1. Learning how to revise
For most of my high school experience, I had it easy. My good memory allowed me to breeze by homework and exams with little effort and almost no revision at all. My friends marveled and moaned at how I could get such high results without working myself half to death as they did. Soon it became something everyone knew about and I would frequently be asked questions by my peers about how I did it and whether it was really working.
And it did work… until it suddenly didn’t and when that happened I had no idea how to cope. I’d never really had to work before and so I’d never learned how to revise or how to deal with disappointing results.
This was a major problem because by this time GCSEs (exams in England that help decide what university you go to) were rapidly approaching. I knew I would have to work for them, but I was about 4 years behind everyone else on how exactly to do it. It was a struggle, but eventually, I managed to pull myself together and learn how to motivate myself and revise properly, and honestly, I’m so glad I did because it is so much less stressful than the last-minute cramming I used to do… I just wish I’d learned this earlier instead of relying on my good memory.
2. Joining clubs early
When I joined high school in Year 7 (grade 6) I told myself I was going to join loads of new clubs and try so many new things… that didn’t happen. Instead, I spent my lunchtimes essentially attached to my friends worried that if I went to any of the clubs I’d planned on joining I’d miss out on stuff with them and end up being left out.
I did this routine for about 2 years until I decided I’d had enough and joined the theatre club. Then came a bunch of charity groups, school magazine, and debating. And although I was busier than I ever had been I was also having more fun than I ever had before. And yes, I probably did miss some things with my friends, but it didn’t matter because we still made an effort to find time to see each other and this made our friendships stronger than they were before.

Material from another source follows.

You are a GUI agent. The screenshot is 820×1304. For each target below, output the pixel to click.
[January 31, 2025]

As well as this I made new friends and learned new skills that I wouldn’t have otherwise. For example, after a couple of years of attending theatre club, I was made Head of Costumes for our school play which gave me the opportunity to make friends with people in other years who I would not have interacted with before and it helped me become more assertive and confident.
I love the activities I do now and far from losing friends, I’ve gained them! I just wish I’d started earlier instead of wasting time worrying.
3. Learning to communicate better
My friendships throughout high school were always very stable; I prided myself on almost never having arguments with my friends and saw it as proof that we had stronger friendships than anyone else in the year. I was wrong. A much better test of friendship would have been to have arguments and work through them together like other friendship groups did.
Because, although we didn’t realize it then, real friends argue! It sounds obvious now but to my friends and me it wasn’t. So, instead of communicating our issues and trying to solve them, we tended to either bury them or act out through petty and passive-aggressive behavior.
Looking back now, I can see how clearly unhealthy this was and although, we did eventually work out how to argue and be more open with each other, we could have avoided so much drama if this was something we’d done from the start.
4. Being more assertive about the help I needed
As I said earlier in this article, for most of high school, my academic work was not something I needed to put much effort into to do well. So when that stopped working and my results dropped I didn’t know how to deal with it. I was also incredibly ashamed of these new lower results, so instead of asking for the help that I so clearly now needed, I stayed quiet and watched my results drop even lower.
It took my teachers taking the first step and asking me if I needed help, for me to get what I needed. And once I got help, in the form of older student mentors and occasional help sessions with teachers after school, my results started going back up until it got to a point where I didn’t need the extra help anymore.
If I could go back I wish I would’ve asked for help earlier instead of spending so long struggling by myself, because once I got the help I needed I discovered that, far from being judged for needing it, people were actually very positive and encouraging.
5. Looking how I wanted to
I have written before on The Teen Magazine about how my gender identity and expression is something I’ve struggled with; this is something that I wish I’d been more open about in high school. I know that had I had the confidence to wear the more androgynous clothes that I knew made me the most comfortable, my time at high school would have been much easier.
I would have been able to spend more time doing the things I loved instead of wasting it on having meltdowns every time there was a non-uniform day because I hated how I looked in the ultra-feminine clothes I thought I had to wear. And honestly, I think it would have made things easier for the people around me who wouldn’t have had to deal with my acting out because I wasn’t happy.
I wish I could go back and tell my freshman self not to worry about being judged for the clothes or makeup they wore and to just wear whatever makes them feel the most comfortable and happy because it’s actually very hard to judge people who are authentically comfortable in themselves.